Gluten-free is meaning that the food either is inherently gluten free; or does not contain an ingredient that is: 1) a gluten-containing grain (e.g., spelt wheat); 2) derived from a gluten-containing grain that has not been processed to remove gluten (e.g., wheat flour); or 3) derived from a gluten-containing grain that has been processed to remove gluten (e.g., wheat starch), if the use of that ingredient results in the presence of 20 parts per million (ppm) or more gluten in the food. Also, any unavoidable presence of gluten in the food must be less than 20 ppm.
Gluten is a protein composite found in wheat, barley, rye, and all their species and hybrids (such as spelt, kamut, and triticale.

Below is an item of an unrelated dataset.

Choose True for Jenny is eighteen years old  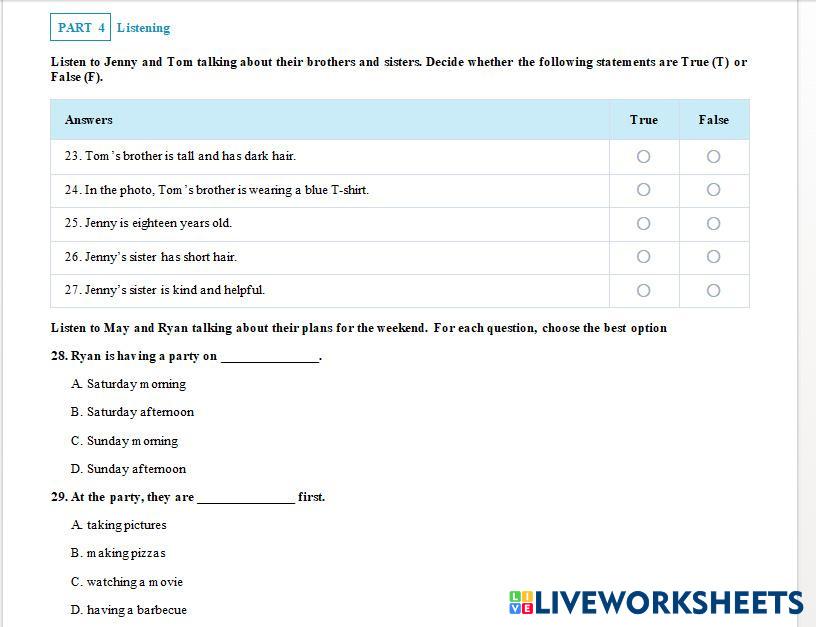click(643, 223)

Gluten causes health problems in sufferers of gluten-related disorders, which include coeliac disease (CD), non-celiac gluten sensitivity (NCGS), gluten ataxia, dermatitis herpetiformis (DH) and wheat allergy. In these patients, the gluten-free diet is a demonstrated effective treatment. In addition, at least in some cases, the gluten-free diet may improve gastrointestinal and/or systemic symptoms in other diseases, such as irritable bowel syndrome, rheumatoid arthritis, multiple sclerosis or HIV enteropathy, among others.

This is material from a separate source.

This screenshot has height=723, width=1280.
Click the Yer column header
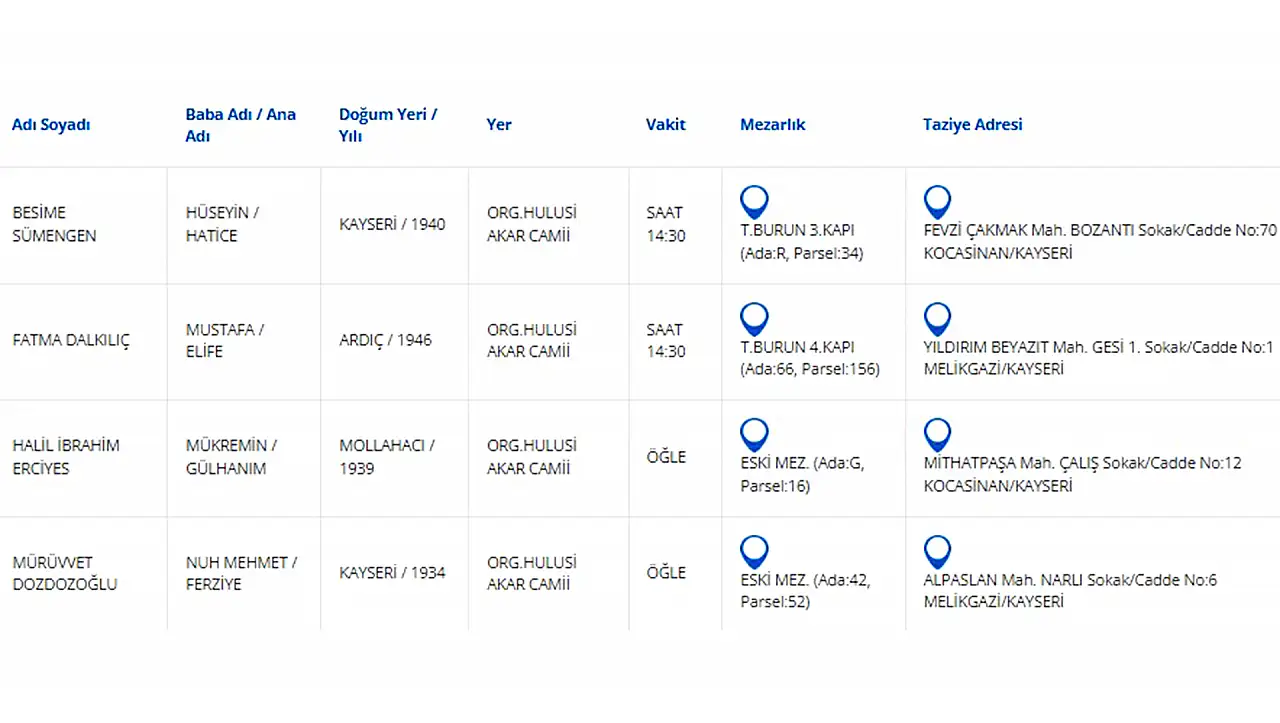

Gluten proteins have low nutritional and biological value and are not essential in the diet. However, an unbalanced selection of food and an incorrect choice of commercially prepared gluten-free replacement products, which are poorer nutritional quality and have greater lipid/carbohydrate content compared to the gluten-containing counterparts, may lead to nutritional deficiencies. These nutritional complications can be prevented by a correct dietary education. Gluten free-diet must be mainly based on naturally gluten-free foods, which are more equilibrate in micro and macronutrients, such as meat, fish, eggs, legumes, nuts, fruits, vegetables, potatoes, rice, maize. It is advisable to choose commercially prepared gluten-free replacement products that are enriched or fortified with vitamins and minerals.
The inclusion of oats in gluten-free diet remains controversial. Avenin present in oats may be also toxic for coeliac people. Its toxicity depends on the cultivar consumed. Furthermore, oats are frequently cross-contaminated with gluten-containing cereals.